Document passage ->
★ ★ ★

GOODREADS SUMMARY | Greenwillow Books | May 19th, 2015 | Hardcover, 448 pp. | Young Adult Fiction | Rating: 5 out of 5 Stars

Reality is a scary master. That’s why some people resort to drugs because it’s easier to ignore its demands sometimes. But for some, reality is a different beast altogether. It becomes unreliable, frightening and deceiving. Such is the life of those suffering from schizophrenia.

Made You Up was a light-hearted, kind-hearted story about a teen suffering from  this disorder.  Her story is a bit of a ride. Because of Zappia’s compelling/very convincing writing, the reader will feel as if they are losing their minds along with her. Some would have a difficult time discerning what was real and what was a product of her “chemically-imbalanced” mind. Things, places, people become somewhat capricious. One particular person in her life left me with goosebumps once it was revealed they were not real at all. For a second, I thought I was reading a ghost story. And even after all that, she still keeps seeing this person.

★ ★ ★

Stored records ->
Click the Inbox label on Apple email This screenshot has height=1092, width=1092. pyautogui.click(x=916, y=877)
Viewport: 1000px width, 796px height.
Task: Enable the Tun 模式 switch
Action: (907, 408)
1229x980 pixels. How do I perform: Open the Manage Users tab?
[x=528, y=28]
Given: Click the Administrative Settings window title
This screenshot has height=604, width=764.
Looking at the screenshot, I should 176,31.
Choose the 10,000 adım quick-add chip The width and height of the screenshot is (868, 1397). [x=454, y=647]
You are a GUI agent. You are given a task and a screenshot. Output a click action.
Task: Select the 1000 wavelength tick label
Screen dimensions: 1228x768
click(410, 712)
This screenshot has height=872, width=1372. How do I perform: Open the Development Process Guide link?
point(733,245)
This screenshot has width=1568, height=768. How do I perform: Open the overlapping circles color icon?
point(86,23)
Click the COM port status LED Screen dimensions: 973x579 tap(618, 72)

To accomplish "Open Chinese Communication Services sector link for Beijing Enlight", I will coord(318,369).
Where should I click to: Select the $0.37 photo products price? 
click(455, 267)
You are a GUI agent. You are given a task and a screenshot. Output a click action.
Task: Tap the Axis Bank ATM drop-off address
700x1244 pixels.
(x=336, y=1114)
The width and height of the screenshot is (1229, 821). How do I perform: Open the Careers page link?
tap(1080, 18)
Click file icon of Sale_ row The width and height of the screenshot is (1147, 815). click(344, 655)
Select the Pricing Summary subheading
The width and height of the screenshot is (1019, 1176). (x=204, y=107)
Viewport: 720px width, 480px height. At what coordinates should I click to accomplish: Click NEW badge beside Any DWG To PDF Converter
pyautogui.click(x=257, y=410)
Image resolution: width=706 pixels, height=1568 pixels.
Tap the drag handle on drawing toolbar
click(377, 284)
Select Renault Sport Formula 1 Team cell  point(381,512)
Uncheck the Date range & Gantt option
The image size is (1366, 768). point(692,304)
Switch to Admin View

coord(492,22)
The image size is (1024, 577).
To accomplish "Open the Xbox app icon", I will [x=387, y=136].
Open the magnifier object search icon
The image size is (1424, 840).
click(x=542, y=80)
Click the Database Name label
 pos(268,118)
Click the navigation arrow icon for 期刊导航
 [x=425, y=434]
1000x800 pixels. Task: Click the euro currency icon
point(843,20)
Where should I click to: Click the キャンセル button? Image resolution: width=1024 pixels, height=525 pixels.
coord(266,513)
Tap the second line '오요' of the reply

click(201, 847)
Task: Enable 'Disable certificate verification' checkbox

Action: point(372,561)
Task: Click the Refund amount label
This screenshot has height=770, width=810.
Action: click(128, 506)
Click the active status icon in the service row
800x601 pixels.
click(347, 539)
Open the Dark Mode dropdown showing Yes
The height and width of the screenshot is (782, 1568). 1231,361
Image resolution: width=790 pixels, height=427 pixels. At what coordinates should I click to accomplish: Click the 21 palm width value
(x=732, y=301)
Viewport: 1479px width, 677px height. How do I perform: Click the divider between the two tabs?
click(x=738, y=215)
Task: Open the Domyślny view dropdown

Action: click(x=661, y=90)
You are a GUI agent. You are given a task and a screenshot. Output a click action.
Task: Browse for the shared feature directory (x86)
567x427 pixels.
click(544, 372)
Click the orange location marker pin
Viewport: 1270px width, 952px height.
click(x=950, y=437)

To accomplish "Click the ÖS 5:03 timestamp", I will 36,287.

★ ★ ★

What needs to be done -> Reproduce the book review from "GOODREADS SUMMARY |" to "suffering from schizophrenia.". The stored data is separate material, unconnected to the book review.

Problem solution ->
GOODREADS SUMMARY | Greenwillow Books | May 19th, 2015 | Hardcover, 448 pp. | Young Adult Fiction | Rating: 5 out of 5 Stars

Reality is a scary master. That’s why some people resort to drugs because it’s easier to ignore its demands sometimes. But for some, reality is a different beast altogether. It becomes unreliable, frightening and deceiving. Such is the life of those suffering from schizophrenia.